Replicate Data with a Change Data Capture Handler
On this page
Overview
Learn how to use a change data capture (CDC) handler to replicate data with the MongoDB Kafka Connector. A CDC handler is a program that translates CDC events into MongoDB write operations. Use a CDC handler when you need to reproduce the changes in one datastore into another datastore.
In this tutorial, you use a CDC handler to make two MongoDB collections contain the same documents.
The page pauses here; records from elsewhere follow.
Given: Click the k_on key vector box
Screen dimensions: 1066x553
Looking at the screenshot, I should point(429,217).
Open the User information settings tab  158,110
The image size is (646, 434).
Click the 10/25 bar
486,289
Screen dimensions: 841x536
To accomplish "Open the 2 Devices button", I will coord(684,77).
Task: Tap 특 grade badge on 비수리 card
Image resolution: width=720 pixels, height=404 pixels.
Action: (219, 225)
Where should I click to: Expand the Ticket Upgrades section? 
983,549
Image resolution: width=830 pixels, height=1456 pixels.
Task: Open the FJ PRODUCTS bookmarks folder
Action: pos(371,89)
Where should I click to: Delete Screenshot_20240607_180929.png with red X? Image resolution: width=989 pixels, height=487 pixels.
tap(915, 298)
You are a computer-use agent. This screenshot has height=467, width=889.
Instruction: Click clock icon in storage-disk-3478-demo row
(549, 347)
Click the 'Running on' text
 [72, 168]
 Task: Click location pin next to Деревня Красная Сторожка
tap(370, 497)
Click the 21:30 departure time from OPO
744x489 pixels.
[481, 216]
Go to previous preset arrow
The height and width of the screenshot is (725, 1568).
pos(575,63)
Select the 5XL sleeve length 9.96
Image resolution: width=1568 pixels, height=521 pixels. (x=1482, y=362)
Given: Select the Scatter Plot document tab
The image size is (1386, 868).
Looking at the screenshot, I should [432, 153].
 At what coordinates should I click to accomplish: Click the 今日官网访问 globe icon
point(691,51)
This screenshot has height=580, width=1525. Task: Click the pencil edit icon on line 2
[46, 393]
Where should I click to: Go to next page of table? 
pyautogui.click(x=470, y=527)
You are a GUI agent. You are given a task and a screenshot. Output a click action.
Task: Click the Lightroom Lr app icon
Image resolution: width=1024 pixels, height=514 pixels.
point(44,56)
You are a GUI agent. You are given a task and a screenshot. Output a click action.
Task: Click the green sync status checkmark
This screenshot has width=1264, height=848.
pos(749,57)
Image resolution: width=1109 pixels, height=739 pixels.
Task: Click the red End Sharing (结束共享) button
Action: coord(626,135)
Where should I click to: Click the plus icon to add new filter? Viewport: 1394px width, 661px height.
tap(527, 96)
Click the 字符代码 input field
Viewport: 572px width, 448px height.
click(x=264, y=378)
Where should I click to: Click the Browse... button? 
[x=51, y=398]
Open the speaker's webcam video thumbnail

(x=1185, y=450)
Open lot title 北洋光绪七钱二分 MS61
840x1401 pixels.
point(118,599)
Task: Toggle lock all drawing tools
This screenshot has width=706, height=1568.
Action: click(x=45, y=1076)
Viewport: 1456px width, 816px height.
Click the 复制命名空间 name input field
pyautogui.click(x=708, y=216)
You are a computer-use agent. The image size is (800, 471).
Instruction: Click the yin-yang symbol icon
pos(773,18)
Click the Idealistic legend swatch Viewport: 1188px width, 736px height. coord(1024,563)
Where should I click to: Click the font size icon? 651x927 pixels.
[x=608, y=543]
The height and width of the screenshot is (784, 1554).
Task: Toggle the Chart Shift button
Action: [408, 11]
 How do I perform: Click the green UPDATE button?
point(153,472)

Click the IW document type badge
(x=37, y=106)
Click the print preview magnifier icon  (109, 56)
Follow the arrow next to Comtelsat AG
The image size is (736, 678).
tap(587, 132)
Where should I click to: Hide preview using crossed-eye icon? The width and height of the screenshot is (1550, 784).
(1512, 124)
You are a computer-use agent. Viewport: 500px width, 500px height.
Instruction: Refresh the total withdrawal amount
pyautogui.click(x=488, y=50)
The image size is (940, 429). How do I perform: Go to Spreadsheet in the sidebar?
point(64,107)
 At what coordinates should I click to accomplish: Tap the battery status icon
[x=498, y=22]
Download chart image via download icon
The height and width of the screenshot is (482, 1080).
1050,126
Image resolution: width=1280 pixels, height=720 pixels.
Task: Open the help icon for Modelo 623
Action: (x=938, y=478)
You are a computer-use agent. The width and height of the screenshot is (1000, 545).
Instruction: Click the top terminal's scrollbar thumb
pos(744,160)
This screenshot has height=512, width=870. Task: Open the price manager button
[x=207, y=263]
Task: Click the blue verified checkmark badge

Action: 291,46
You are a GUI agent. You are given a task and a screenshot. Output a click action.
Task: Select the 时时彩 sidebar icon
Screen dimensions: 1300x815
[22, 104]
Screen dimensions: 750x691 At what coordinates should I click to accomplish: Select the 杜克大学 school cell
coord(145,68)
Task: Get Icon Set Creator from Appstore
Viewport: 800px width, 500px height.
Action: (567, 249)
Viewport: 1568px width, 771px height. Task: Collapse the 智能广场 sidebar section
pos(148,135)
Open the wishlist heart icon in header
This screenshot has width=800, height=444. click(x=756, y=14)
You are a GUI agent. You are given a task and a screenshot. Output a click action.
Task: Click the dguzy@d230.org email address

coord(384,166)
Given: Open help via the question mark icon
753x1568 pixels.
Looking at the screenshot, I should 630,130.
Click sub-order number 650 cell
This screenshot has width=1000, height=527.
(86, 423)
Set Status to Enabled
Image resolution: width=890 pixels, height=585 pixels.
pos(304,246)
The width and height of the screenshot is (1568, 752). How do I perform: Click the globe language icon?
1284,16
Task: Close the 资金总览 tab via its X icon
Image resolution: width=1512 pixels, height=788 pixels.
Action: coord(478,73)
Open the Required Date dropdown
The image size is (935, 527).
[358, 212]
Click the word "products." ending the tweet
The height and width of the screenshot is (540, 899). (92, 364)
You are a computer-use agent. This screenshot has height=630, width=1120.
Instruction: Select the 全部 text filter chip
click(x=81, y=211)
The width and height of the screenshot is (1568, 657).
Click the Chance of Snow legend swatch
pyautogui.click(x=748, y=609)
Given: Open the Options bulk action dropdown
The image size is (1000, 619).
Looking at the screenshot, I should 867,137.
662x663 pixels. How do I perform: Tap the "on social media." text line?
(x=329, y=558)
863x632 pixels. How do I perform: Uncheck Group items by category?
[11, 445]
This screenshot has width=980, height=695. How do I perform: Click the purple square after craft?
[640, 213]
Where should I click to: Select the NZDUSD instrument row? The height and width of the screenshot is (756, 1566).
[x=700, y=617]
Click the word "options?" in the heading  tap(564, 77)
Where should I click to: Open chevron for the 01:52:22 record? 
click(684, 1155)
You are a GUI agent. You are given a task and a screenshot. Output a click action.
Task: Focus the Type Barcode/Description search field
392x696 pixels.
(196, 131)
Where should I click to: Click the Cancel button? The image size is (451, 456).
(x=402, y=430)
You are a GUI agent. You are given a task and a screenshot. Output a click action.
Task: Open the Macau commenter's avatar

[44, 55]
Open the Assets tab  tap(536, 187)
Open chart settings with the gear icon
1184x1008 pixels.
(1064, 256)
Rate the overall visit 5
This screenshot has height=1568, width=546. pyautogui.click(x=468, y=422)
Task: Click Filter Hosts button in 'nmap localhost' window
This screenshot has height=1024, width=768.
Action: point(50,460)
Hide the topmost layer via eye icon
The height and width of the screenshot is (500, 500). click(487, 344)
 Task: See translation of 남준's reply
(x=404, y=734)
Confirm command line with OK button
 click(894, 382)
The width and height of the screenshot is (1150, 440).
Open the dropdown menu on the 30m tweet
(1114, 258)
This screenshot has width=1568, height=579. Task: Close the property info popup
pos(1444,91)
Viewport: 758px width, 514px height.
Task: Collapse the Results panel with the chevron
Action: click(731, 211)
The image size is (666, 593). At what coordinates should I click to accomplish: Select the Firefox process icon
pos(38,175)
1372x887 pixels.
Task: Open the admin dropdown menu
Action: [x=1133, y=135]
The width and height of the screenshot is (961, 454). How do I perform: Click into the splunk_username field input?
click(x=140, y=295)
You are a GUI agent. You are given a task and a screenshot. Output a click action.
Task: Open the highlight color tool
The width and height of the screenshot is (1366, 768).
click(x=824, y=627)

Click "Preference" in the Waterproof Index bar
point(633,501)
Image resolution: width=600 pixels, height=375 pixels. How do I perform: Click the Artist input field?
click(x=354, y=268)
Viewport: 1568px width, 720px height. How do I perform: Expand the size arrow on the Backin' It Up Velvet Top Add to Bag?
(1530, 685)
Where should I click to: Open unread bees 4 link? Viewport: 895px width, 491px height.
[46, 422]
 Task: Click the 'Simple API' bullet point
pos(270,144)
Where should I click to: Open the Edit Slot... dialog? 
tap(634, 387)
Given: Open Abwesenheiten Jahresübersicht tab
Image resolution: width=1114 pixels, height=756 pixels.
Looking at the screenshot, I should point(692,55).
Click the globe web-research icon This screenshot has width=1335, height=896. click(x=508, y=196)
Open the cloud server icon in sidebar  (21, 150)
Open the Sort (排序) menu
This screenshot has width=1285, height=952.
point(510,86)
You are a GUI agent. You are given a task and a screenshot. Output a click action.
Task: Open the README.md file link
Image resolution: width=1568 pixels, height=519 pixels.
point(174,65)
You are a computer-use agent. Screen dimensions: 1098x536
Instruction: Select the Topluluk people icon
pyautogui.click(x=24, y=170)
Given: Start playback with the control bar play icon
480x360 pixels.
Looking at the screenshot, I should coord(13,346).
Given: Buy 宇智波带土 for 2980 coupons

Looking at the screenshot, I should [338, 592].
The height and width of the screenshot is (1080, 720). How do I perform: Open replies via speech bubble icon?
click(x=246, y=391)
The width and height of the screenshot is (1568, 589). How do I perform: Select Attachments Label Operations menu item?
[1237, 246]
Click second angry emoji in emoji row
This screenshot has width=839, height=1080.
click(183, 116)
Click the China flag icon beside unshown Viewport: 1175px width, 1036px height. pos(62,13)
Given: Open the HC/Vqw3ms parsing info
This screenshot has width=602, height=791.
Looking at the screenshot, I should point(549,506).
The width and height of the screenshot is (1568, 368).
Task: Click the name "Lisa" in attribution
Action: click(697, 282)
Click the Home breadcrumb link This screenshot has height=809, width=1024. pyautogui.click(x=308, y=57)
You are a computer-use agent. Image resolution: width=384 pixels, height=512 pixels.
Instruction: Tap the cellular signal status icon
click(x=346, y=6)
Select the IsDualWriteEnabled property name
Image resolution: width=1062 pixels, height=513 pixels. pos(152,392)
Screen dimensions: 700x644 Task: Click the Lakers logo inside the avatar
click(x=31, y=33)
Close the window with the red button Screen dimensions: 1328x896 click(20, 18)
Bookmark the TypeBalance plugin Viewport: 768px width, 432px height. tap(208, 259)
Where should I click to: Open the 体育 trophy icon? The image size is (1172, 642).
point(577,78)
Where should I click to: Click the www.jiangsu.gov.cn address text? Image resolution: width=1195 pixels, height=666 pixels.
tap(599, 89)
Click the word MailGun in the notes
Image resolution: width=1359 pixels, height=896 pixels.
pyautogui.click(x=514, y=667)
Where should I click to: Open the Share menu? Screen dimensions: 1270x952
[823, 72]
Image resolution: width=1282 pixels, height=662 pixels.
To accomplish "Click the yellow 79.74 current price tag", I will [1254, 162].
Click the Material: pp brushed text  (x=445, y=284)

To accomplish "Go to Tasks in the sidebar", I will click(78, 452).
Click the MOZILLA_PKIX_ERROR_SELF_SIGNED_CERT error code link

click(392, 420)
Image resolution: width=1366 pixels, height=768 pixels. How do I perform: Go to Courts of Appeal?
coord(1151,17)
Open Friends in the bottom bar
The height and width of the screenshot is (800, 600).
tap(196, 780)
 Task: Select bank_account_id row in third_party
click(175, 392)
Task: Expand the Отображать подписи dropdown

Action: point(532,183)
If you want to learn more about how CDC handlers work rather than view a tutorial that demonstrates how you use them, see the Change Data Capture Handlers guide.
Requirements
Download and install the following packages:
This guide uses the following Docker-specific terminology:
Learn more about Docker from the Docker official Get Started Guide.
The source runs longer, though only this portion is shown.